"""

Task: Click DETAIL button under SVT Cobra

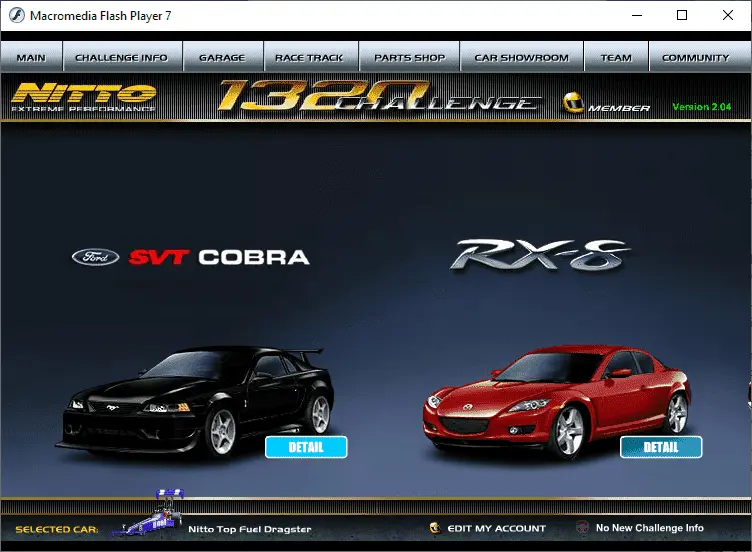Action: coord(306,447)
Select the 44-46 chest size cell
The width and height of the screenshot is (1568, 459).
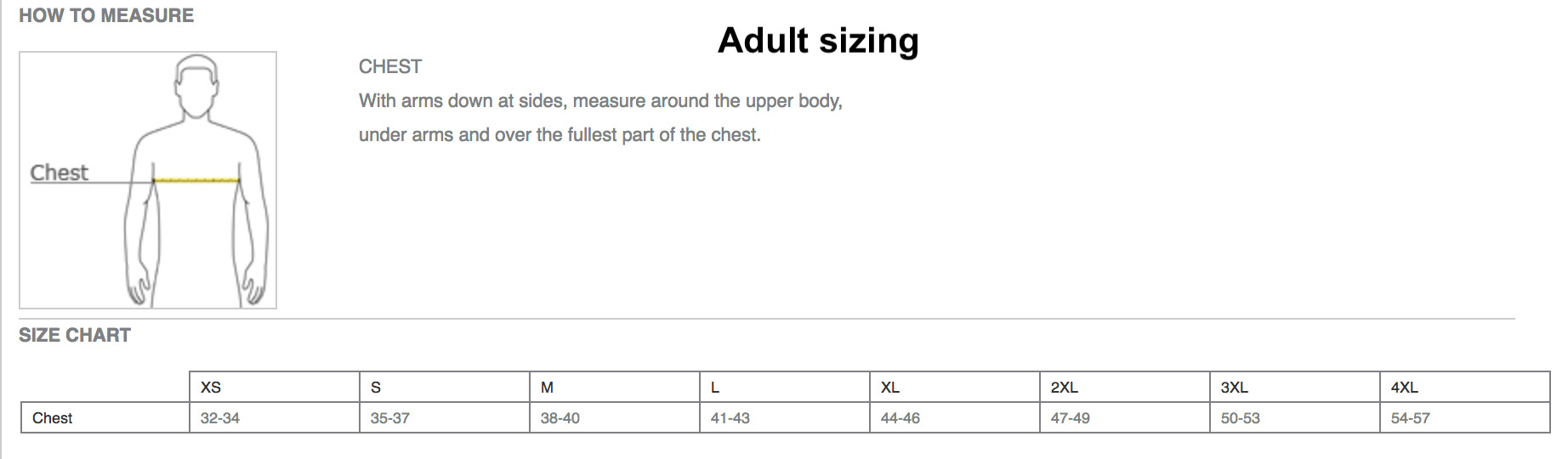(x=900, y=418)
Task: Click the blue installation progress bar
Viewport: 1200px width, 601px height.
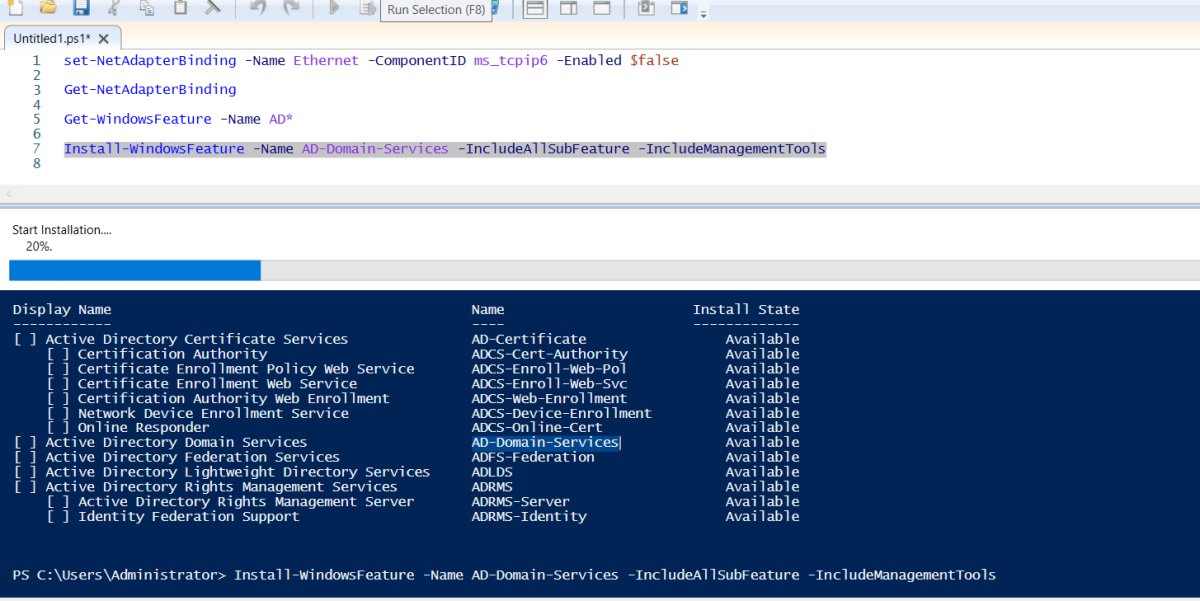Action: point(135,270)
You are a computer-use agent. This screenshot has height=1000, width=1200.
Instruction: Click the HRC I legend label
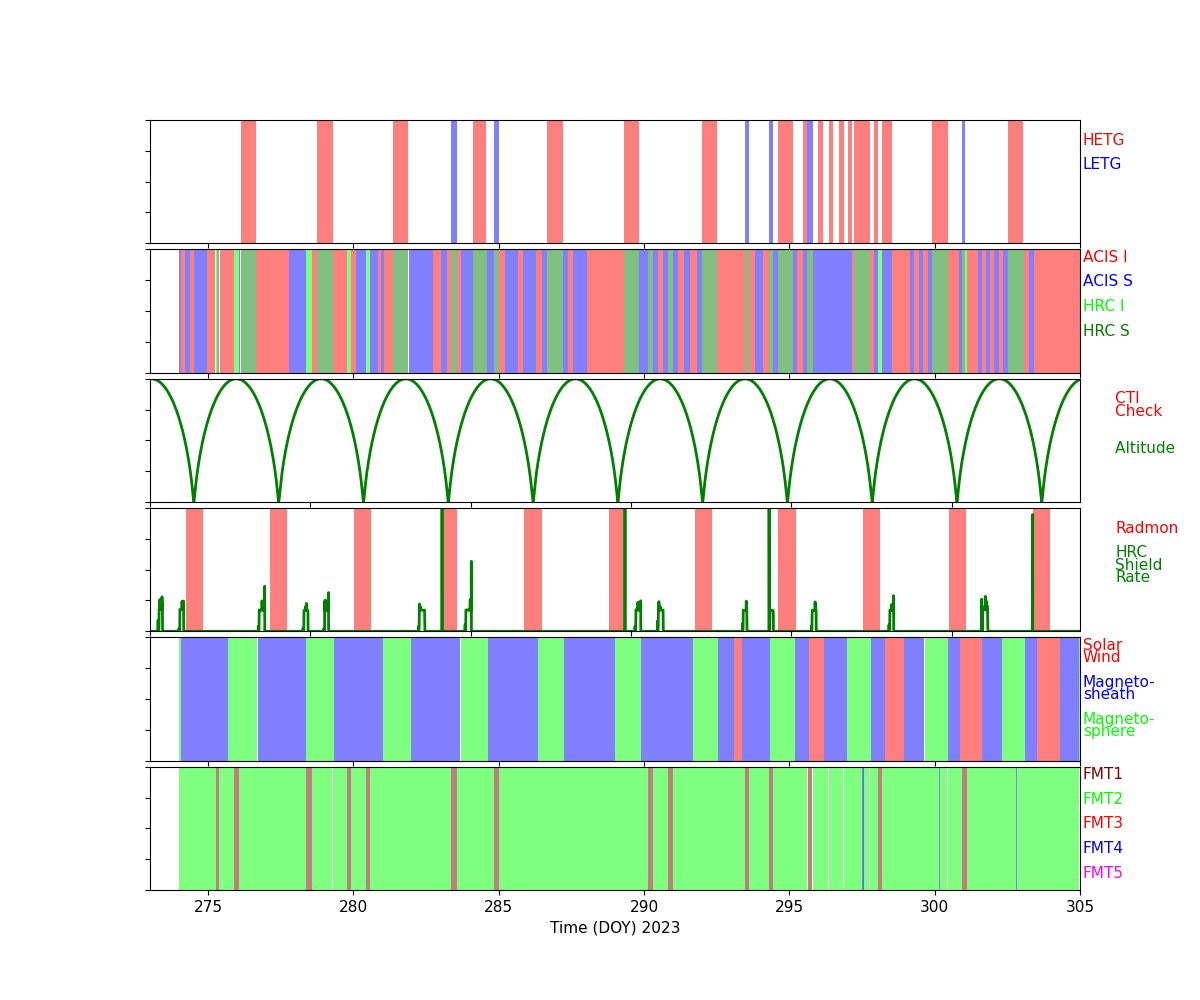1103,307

"""

▶ _What needs to be done_: Can you convert the items into a numbered list, starting at the line that has "Task: Click the" and running through the end of the items? Omit blank lines and leave the pictures out.

▶ _Worked solution_:
1. Task: Click the blue installation progress bar
2. Viewport: 1200px width, 601px height.
3. Action: point(135,270)
4. You are a computer-use agent. This screenshot has height=1000, width=1200.
5. Instruction: Click the HRC I legend label
6. 1103,307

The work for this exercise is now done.